If a range of drugs might be effective for ME/CFS under your model, is there any way to access data on PwME who have already had those drugs as treatments for concurrent conditions (how rituximab got noticed for ME/CFS, of course)?

I am not sure how you would go out and do that other than making use of big clinics, which don't exist much. But the strategies I am thinking of may only be used for rather rare conditions if at all at present. People have always been wary of damping down cytotoxic cell activities, and to some extent helper cell, for fear of opportunistic infection. The evidence I have seen suggests that people have been overcautious but there are rare things ti worry abut like progressive multifocal leucoencephalopathy.
 
Why would exertion make the process so much more active?
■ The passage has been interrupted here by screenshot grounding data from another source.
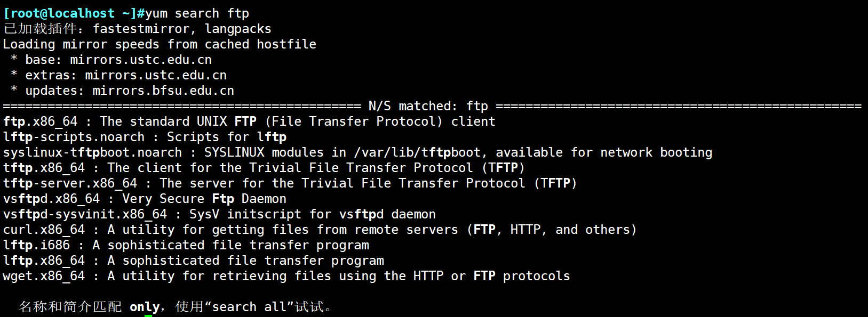Click the typed 'yum search ftp' command
This screenshot has width=868, height=317.
click(x=197, y=13)
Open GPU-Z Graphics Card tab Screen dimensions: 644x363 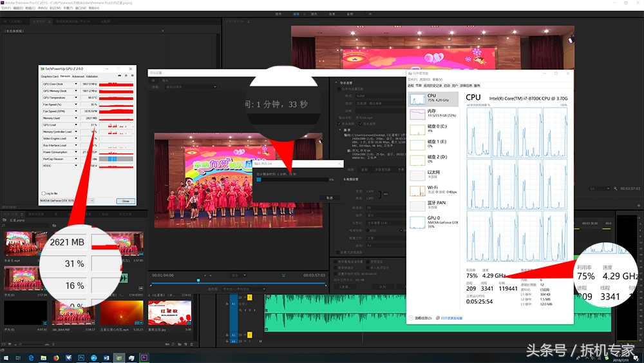(50, 76)
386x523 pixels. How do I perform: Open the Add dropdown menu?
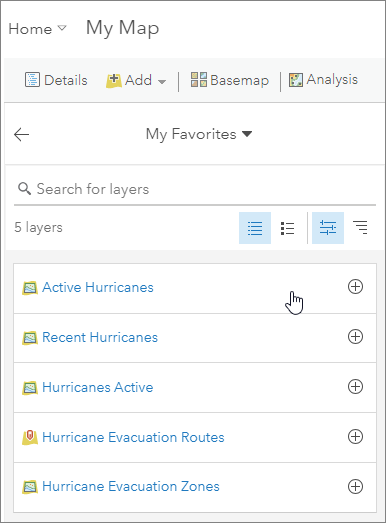point(136,80)
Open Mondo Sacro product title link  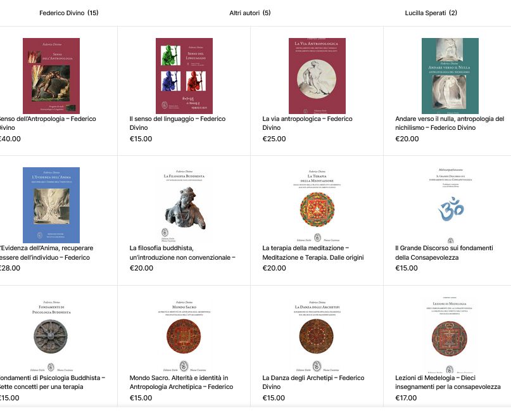click(182, 382)
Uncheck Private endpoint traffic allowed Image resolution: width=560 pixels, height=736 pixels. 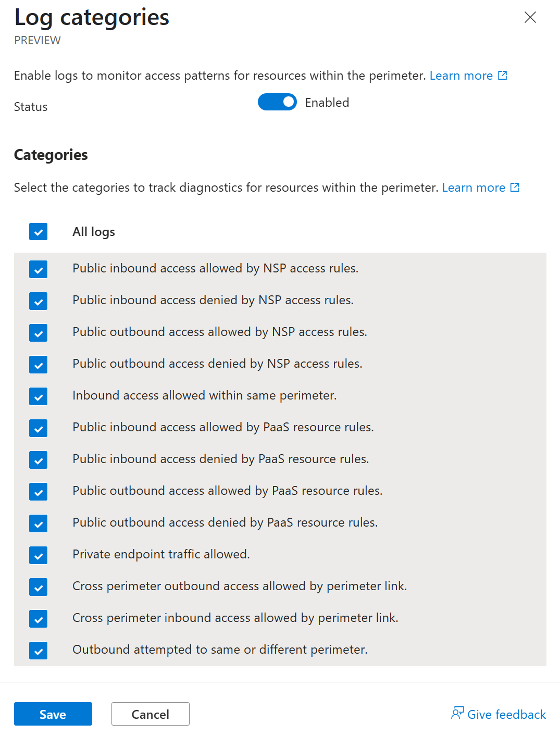point(39,555)

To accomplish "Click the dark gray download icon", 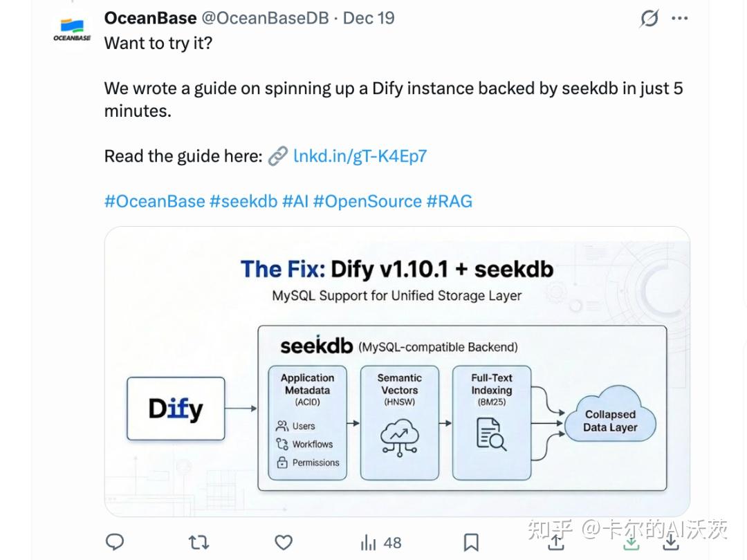I will click(x=671, y=542).
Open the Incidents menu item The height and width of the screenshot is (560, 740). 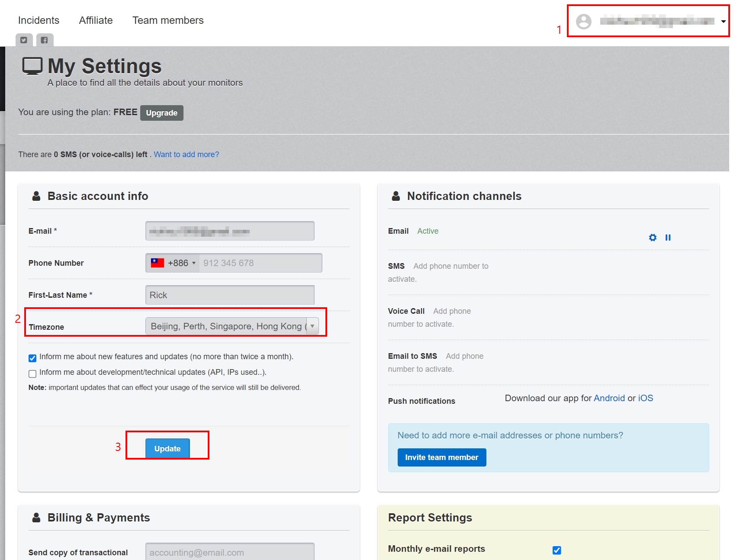pyautogui.click(x=39, y=20)
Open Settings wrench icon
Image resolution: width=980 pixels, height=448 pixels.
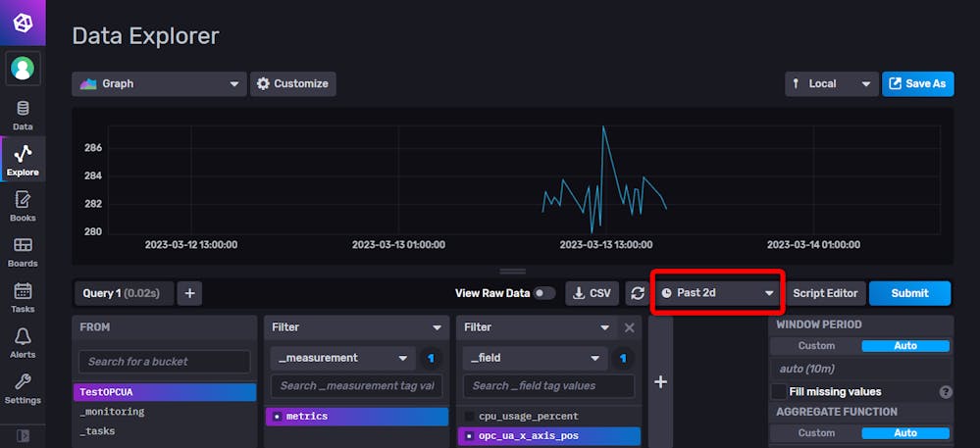click(x=23, y=388)
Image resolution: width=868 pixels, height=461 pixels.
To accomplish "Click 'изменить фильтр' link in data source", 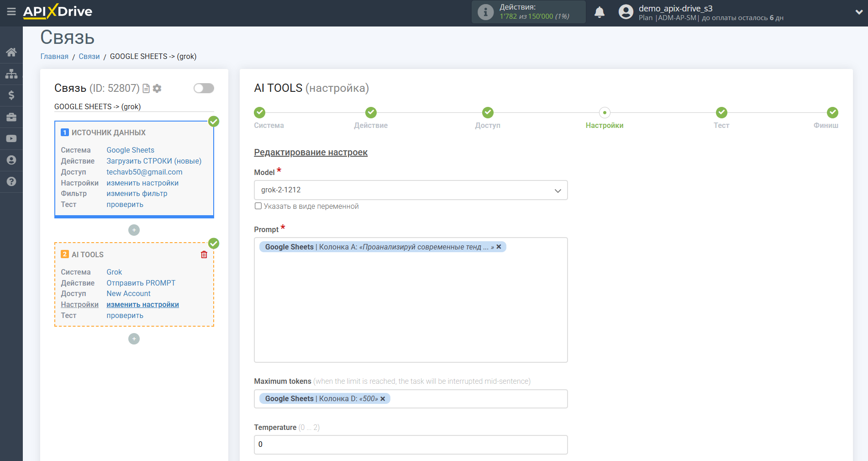I will coord(137,193).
At least for muscular activity I think we know that it has a non-specific effect on signalling from both T cells and macrophages that evolves over hours or even days. Exertion might even stir up the lymph flow and get the cells squeezed together! PEM after mental activity is harder to account for but I don't know if nodes go up with that.
 
Same for me. I’m severe to the point 99% of my PEM is sensory stimulation or “cognitive exertion” and I reliably get a sore throat during PEM.

I'm moderate and for me it's not even during PEM. Onset can be within an hour depending how much time I've spent on my phone.

That being said when I had LC (pre ME/CFS), I couldn't really listen to music anymore. It made me uncomfortable as if I was going to get a headache except back then I didn't get a headache yet and I just stopped listening to music altogether. My sensory processing was the first thing that was affected so I'm biased towards theories that involve the brain.
 
Would this theory fit with the possibility that such peripheral immune dysfunction or activation could negatively affect the CNS through various pathways giving rise to some ME symptoms?

That is assumed. The symptoms must be due to signals from immune cell interaction impinging on neural pathways. That must happen during a viral infection. Exactly what pathways are used is less clear.